Some people say I like to beat Microsoft up. Not really. I just dislike bad technology, and Microsoft makes a lot of poor-quality hardware and software. Anyone unfortunate enough to own a 30GB Zune knows exactly what I mean.
Today, December 31st, many, if not all, 30GB Zunes, Microsoft's first generation of music players, stopped working. They were as dead as doornails.
Now, Microsoft is explaining that the so-called "Z2K9" glitch was the result of how the device's firmware handles leap years. While short on details, the Microsoft press representative also said that the frozen Zunes should start working again by noon GMT (Greenwich Mean Time) on January 1st.

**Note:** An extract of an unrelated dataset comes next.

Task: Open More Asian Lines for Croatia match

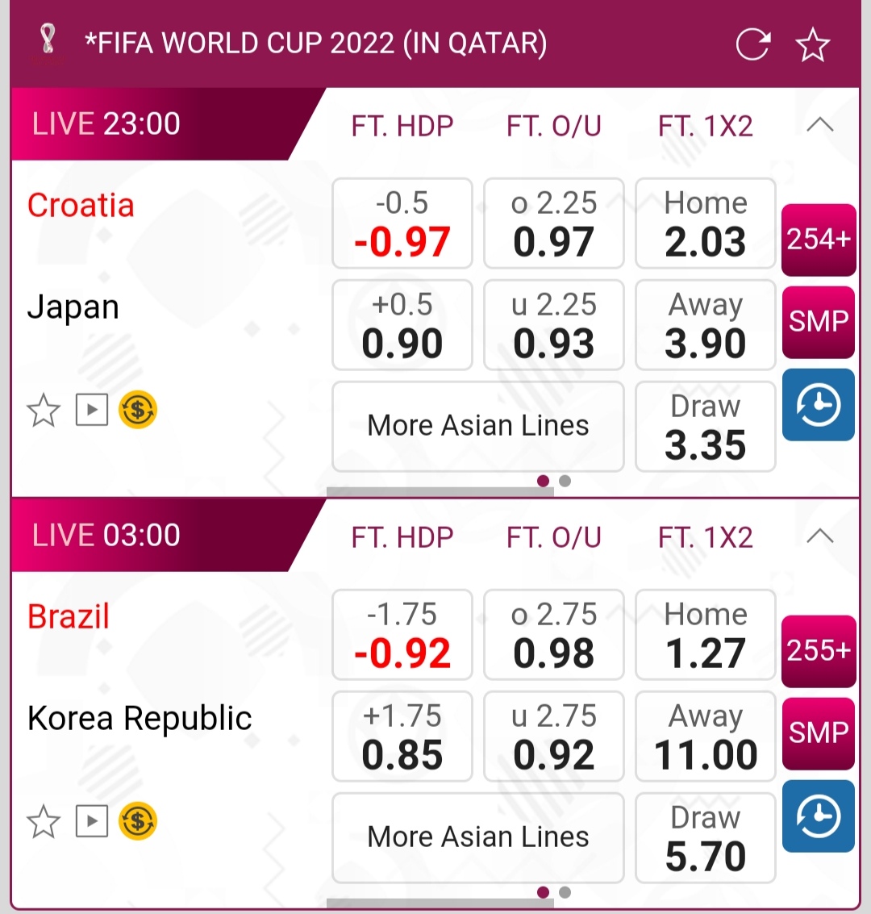Action: [x=478, y=426]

In other words, by 7AM Eastern time tomorrow morning, your bricked Zune should be working.
Microsoft assures users that they won't need to reset the time or do anything else fancy. If you buy Microsoft's story, users' Zunes will just magically start working again.
Specifically, Microsoft's rep said, "By tomorrow you should allow the battery to fully run out of power before the unit can restart successfully then simply ensure that your device is recharged, then turn it back on."
There's one additional problem if you have DRM (Digital Rights Management)-crippled content on your Zune from Zune Pass, "you may need to sync your device with your PC to refresh the rights to the subscription content you have downloaded to your device." Until you do, you won't be able to play any of this music.
This entire debacle puts a spotlight on two major problems. The first is that, yes indeed, Microsoft produces mediocre technology. Making a leap-year date mistake is one of the classic dumb programming blunders. That the developers could first make this mistake, and then let it pass through quality control, lives down to my already low expectations of Microsoft's standards.
But, there's another problem. One that, at the moment, we're missing because all the Zunes are currently broken. This next hitch is that the Zune's DRM content will be locked up for at least a short time tomorrow. If all goes well, then Zune's users will be able to get at their music. But, then again, maybe they won't.
For further details, you can visit the Microsoft Zune support site.
In any case, the point is clear. You really can't trust either Microsoft's products or, no matter who does it-- Microsoft, Apple or anyone else--DRM. The right way, the better way, is open-source without DRM's damaging restrictions.